Oh Minsik, Rhee Sungmin, Moon Ji Hwan, Chae Heejoon, Lee Sunwon, Kang Jaewoo, Kim Sun
Department of Computer Science and Engineering, Seoul National University, Seoul, Republic of Korea.
Interdisciplinary Program in Bioinformatics, Seoul National University, Seoul, Republic of Korea.
PLoS One. 2017 Mar 31;12(3):e0174999. doi: 10.1371/journal.pone.0174999. eCollection 2017.
miRNAs are small non-coding RNAs that regulate gene expression by binding to the 3'-UTR of genes. Many recent studies have reported that miRNAs play important biological roles by regulating specific mRNAs or genes. Many sequence-based target prediction algorithms have been developed to predict miRNA targets. However, these methods are not designed for condition-specific target predictions and produce many false positives; thus, expression-based target prediction algorithms have been developed for condition-specific target predictions. A typical strategy to utilize expression data is to leverage the negative control roles of miRNAs on genes. To control false positives, a stringent cutoff value is typically set, but in this case, these methods tend to reject many true target relationships, i.e., false negatives. To overcome these limitations, additional information should be utilized. The literature is probably the best resource that we can utilize. Recent literature mining systems compile millions of articles with experiments designed for specific biological questions, and the systems provide a function to search for specific information. To utilize the literature information, we used a literature mining system, BEST, that automatically extracts information from the literature in PubMed and that allows the user to perform searches of the literature with any English words. By integrating omics data analysis methods and BEST, we developed Context-MMIA, a miRNA-mRNA target prediction method that combines expression data analysis results and the literature information extracted based on the user-specified context. In the pathway enrichment analysis using genes included in the top 200 miRNA-targets, Context-MMIA outperformed the four existing target prediction methods that we tested. In another test on whether prediction methods can re-produce experimentally validated target relationships, Context-MMIA outperformed the four existing target prediction methods. In summary, Context-MMIA allows the user to specify a context of the experimental data to predict miRNA targets, and we believe that Context-MMIA is very useful for predicting condition-specific miRNA targets.

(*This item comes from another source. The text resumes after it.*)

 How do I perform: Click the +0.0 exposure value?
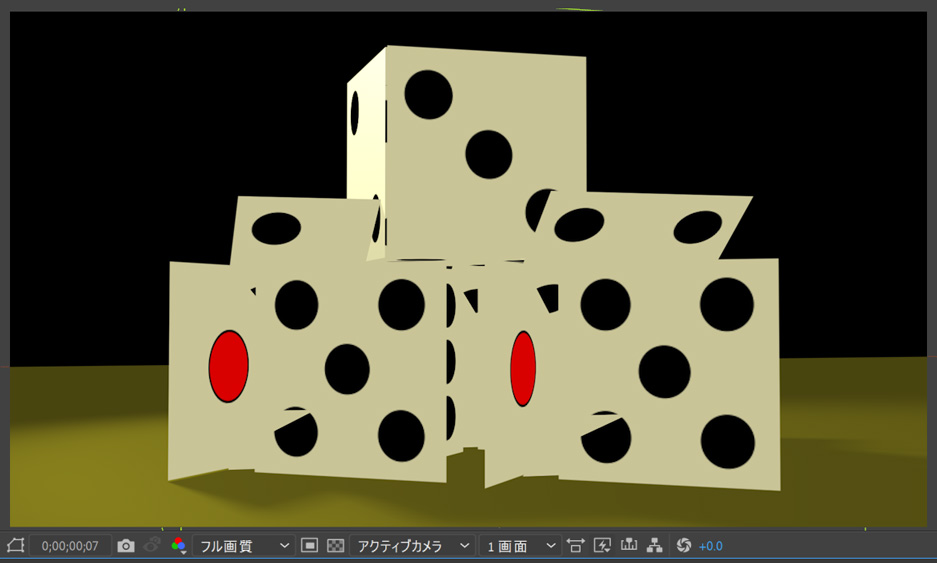[710, 545]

微小RNA(miRNA)是一类小的非编码RNA,通过与基因的3'-非翻译区(3'-UTR)结合来调控基因表达。最近许多研究报道,miRNA通过调控特定的信使核糖核酸(mRNA)或基因发挥重要的生物学作用。已经开发了许多基于序列的靶标预测算法来预测miRNA靶标。然而,这些方法并非为特定条件下的靶标预测而设计,会产生许多假阳性结果;因此,基于表达的靶标预测算法已被开发用于特定条件下的靶标预测。利用表达数据的一种典型策略是利用miRNA对基因的负调控作用。为了控制假阳性,通常会设置一个严格的截止值,但在这种情况下,这些方法往往会排除许多真实的靶标关系,即假阴性。为了克服这些局限性,应利用额外的信息。文献可能是我们可以利用的最佳资源。最近的文献挖掘系统汇编了数百万篇针对特定生物学问题设计的实验文章,并且这些系统提供了搜索特定信息的功能。为了利用文献信息,我们使用了一个文献挖掘系统BEST,它能自动从PubMed中的文献中提取信息,并允许用户用任何英语单词搜索文献。通过整合组学数据分析方法和BEST,我们开发了Context-MMIA,这是一种miRNA-mRNA靶标预测方法,它结合了表达数据分析结果和基于用户指定背景提取的文献信息。在使用前200个miRNA靶标中包含的基因进行的通路富集分析中,Context-MMIA优于我们测试的四种现有的靶标预测方法。在另一项关于预测方法是否能重现经实验验证的靶标关系的测试中,Context-MMIA也优于四种现有的靶标预测方法。总之,Context-MMIA允许用户指定实验数据的背景来预测miRNA靶标,我们认为Context-MMIA对于预测特定条件下的miRNA靶标非常有用。